(Goal of the exercise) Exactly the lines starting at the line containing "Click into the" and ending at the line containing "Given: Click the Never expires text" are to be written out from the listing below, both included.
•••••
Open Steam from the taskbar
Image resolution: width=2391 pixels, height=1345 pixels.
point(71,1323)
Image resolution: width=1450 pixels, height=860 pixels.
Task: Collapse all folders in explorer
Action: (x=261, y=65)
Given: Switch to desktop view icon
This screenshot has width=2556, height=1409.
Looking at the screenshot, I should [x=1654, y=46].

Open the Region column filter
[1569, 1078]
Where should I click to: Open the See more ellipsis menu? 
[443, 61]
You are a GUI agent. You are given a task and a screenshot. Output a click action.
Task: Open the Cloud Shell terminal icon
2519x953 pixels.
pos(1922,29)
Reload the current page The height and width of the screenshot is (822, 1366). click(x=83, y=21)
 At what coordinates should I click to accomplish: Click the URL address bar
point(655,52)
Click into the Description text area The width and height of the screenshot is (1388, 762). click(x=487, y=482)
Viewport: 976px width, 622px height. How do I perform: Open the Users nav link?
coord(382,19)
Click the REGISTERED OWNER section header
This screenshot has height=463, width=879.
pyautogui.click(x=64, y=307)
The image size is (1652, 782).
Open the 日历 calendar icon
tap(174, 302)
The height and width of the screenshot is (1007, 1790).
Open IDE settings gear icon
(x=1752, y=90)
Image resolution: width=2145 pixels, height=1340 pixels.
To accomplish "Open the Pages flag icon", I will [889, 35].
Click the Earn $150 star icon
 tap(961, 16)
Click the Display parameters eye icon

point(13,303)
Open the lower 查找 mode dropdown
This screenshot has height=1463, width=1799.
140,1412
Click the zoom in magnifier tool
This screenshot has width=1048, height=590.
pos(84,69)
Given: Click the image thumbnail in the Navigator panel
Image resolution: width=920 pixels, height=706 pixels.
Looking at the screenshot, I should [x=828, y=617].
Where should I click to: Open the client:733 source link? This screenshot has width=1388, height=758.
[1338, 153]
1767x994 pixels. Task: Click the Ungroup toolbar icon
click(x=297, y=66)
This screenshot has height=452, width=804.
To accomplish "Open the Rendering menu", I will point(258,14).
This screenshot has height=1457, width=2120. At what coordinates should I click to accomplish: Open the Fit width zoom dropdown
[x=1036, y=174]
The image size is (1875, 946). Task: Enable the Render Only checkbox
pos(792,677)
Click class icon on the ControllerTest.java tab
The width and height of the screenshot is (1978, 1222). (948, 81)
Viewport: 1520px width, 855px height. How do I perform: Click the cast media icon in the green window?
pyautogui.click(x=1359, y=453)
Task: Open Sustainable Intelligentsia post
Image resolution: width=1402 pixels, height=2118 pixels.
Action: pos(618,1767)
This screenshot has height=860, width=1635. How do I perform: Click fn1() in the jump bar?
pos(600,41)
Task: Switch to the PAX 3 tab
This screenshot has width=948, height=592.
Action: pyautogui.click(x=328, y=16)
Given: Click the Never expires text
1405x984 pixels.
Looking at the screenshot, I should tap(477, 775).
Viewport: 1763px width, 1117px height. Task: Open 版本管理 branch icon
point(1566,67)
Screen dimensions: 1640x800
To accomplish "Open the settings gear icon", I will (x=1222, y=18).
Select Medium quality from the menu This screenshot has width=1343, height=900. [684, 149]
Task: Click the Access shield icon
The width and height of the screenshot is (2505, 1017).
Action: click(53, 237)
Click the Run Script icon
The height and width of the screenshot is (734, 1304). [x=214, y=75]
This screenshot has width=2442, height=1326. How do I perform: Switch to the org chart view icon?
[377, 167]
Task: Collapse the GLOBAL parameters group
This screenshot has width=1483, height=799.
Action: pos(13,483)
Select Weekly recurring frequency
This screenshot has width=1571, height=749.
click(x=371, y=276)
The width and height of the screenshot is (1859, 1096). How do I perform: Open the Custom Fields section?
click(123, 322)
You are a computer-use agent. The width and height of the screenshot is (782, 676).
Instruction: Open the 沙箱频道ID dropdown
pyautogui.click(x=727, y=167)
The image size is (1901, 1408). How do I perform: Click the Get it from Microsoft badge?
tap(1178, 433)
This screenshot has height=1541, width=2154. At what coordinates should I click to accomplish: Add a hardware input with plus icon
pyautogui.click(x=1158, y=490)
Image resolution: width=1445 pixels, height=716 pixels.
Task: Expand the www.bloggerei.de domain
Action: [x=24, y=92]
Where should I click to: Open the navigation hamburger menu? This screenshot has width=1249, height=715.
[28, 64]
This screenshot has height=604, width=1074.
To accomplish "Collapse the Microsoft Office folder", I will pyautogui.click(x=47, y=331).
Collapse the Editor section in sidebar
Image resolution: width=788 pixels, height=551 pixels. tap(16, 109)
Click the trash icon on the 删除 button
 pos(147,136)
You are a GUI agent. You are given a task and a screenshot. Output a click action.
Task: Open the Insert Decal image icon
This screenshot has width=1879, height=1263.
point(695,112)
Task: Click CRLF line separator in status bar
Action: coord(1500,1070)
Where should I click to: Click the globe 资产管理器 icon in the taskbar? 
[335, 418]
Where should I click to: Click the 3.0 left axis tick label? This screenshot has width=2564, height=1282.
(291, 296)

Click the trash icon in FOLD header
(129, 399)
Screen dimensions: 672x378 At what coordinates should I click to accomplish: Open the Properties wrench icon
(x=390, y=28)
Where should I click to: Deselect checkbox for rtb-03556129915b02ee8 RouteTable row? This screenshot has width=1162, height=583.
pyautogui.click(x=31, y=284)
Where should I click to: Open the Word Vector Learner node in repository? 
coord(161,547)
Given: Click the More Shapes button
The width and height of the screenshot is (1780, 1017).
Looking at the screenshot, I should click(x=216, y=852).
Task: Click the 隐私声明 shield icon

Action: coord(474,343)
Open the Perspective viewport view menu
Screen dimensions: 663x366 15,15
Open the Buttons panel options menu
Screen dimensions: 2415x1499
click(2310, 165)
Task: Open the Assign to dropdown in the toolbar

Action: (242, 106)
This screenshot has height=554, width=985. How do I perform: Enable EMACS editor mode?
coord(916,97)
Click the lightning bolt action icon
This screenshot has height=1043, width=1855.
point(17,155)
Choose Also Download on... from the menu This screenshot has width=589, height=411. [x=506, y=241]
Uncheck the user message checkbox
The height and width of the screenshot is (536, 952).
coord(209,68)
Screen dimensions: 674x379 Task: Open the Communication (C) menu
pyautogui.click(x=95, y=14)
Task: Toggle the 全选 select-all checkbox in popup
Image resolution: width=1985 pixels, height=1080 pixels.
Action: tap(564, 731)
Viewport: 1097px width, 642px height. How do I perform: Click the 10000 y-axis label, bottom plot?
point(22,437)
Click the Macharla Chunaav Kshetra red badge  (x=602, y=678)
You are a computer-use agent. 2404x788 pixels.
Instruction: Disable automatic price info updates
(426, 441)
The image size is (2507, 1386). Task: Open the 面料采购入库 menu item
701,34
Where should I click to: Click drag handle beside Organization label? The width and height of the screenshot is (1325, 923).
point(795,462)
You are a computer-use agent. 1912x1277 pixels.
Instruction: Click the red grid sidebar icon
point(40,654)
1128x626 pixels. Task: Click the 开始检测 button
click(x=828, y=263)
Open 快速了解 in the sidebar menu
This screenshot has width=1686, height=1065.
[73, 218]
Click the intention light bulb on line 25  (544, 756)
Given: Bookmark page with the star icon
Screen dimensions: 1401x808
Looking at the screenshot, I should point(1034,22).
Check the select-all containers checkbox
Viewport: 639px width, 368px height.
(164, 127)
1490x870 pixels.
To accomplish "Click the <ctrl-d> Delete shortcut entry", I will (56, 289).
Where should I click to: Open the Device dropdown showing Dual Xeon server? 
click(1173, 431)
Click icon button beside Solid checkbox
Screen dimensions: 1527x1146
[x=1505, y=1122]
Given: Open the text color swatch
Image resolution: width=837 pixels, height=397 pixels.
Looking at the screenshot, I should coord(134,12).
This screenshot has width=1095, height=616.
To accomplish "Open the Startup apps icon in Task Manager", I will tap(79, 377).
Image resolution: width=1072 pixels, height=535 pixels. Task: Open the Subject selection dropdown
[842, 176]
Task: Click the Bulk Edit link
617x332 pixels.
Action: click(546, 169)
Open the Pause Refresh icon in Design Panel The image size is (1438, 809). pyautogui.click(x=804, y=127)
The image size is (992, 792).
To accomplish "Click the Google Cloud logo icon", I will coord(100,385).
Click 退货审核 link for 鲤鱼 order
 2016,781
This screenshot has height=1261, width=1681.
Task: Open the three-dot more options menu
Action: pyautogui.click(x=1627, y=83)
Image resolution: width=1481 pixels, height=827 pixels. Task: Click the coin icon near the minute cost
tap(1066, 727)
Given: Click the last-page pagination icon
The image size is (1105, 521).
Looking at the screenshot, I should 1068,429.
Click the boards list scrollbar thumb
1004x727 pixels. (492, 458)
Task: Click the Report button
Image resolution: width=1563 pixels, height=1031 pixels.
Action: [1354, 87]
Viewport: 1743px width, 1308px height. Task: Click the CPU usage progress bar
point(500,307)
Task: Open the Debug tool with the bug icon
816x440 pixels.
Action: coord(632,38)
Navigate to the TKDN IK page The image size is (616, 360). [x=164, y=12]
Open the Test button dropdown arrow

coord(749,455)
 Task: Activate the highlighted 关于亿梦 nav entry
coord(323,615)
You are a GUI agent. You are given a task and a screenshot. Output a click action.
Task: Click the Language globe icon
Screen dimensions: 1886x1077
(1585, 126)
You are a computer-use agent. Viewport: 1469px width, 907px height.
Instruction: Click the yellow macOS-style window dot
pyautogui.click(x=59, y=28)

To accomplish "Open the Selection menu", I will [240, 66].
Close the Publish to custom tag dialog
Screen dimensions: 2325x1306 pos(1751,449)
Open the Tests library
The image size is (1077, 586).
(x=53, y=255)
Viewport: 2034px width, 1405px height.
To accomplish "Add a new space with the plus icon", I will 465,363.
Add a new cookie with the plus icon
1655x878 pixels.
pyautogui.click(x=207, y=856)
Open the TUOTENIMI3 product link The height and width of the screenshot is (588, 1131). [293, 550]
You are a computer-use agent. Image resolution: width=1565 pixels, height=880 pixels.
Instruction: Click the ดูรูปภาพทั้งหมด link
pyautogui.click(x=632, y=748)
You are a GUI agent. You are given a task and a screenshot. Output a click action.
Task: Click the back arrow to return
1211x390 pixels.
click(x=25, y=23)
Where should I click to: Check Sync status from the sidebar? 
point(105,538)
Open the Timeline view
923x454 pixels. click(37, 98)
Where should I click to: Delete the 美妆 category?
•••••
(Answer)
Click into the Description text area The width and height of the screenshot is (1388, 762). click(x=487, y=482)
Viewport: 976px width, 622px height. How do I perform: Open the Users nav link?
coord(382,19)
Click the REGISTERED OWNER section header
This screenshot has height=463, width=879.
pyautogui.click(x=64, y=307)
The image size is (1652, 782).
Open the 日历 calendar icon
tap(174, 302)
The height and width of the screenshot is (1007, 1790).
Open IDE settings gear icon
(x=1752, y=90)
Image resolution: width=2145 pixels, height=1340 pixels.
To accomplish "Open the Pages flag icon", I will [889, 35].
Click the Earn $150 star icon
 tap(961, 16)
Click the Display parameters eye icon

point(13,303)
Open the lower 查找 mode dropdown
This screenshot has height=1463, width=1799.
140,1412
Click the zoom in magnifier tool
This screenshot has width=1048, height=590.
pos(84,69)
Given: Click the image thumbnail in the Navigator panel
Image resolution: width=920 pixels, height=706 pixels.
Looking at the screenshot, I should [x=828, y=617].
Where should I click to: Open the client:733 source link? This screenshot has width=1388, height=758.
[1338, 153]
1767x994 pixels. Task: Click the Ungroup toolbar icon
click(x=297, y=66)
This screenshot has height=452, width=804.
To accomplish "Open the Rendering menu", I will point(258,14).
This screenshot has height=1457, width=2120. At what coordinates should I click to accomplish: Open the Fit width zoom dropdown
[x=1036, y=174]
The image size is (1875, 946). Task: Enable the Render Only checkbox
pos(792,677)
Click class icon on the ControllerTest.java tab
The width and height of the screenshot is (1978, 1222). (948, 81)
Viewport: 1520px width, 855px height. How do I perform: Click the cast media icon in the green window?
pyautogui.click(x=1359, y=453)
Task: Open Sustainable Intelligentsia post
Image resolution: width=1402 pixels, height=2118 pixels.
Action: pos(618,1767)
This screenshot has height=860, width=1635. How do I perform: Click fn1() in the jump bar?
pos(600,41)
Task: Switch to the PAX 3 tab
This screenshot has width=948, height=592.
Action: pyautogui.click(x=328, y=16)
Given: Click the Never expires text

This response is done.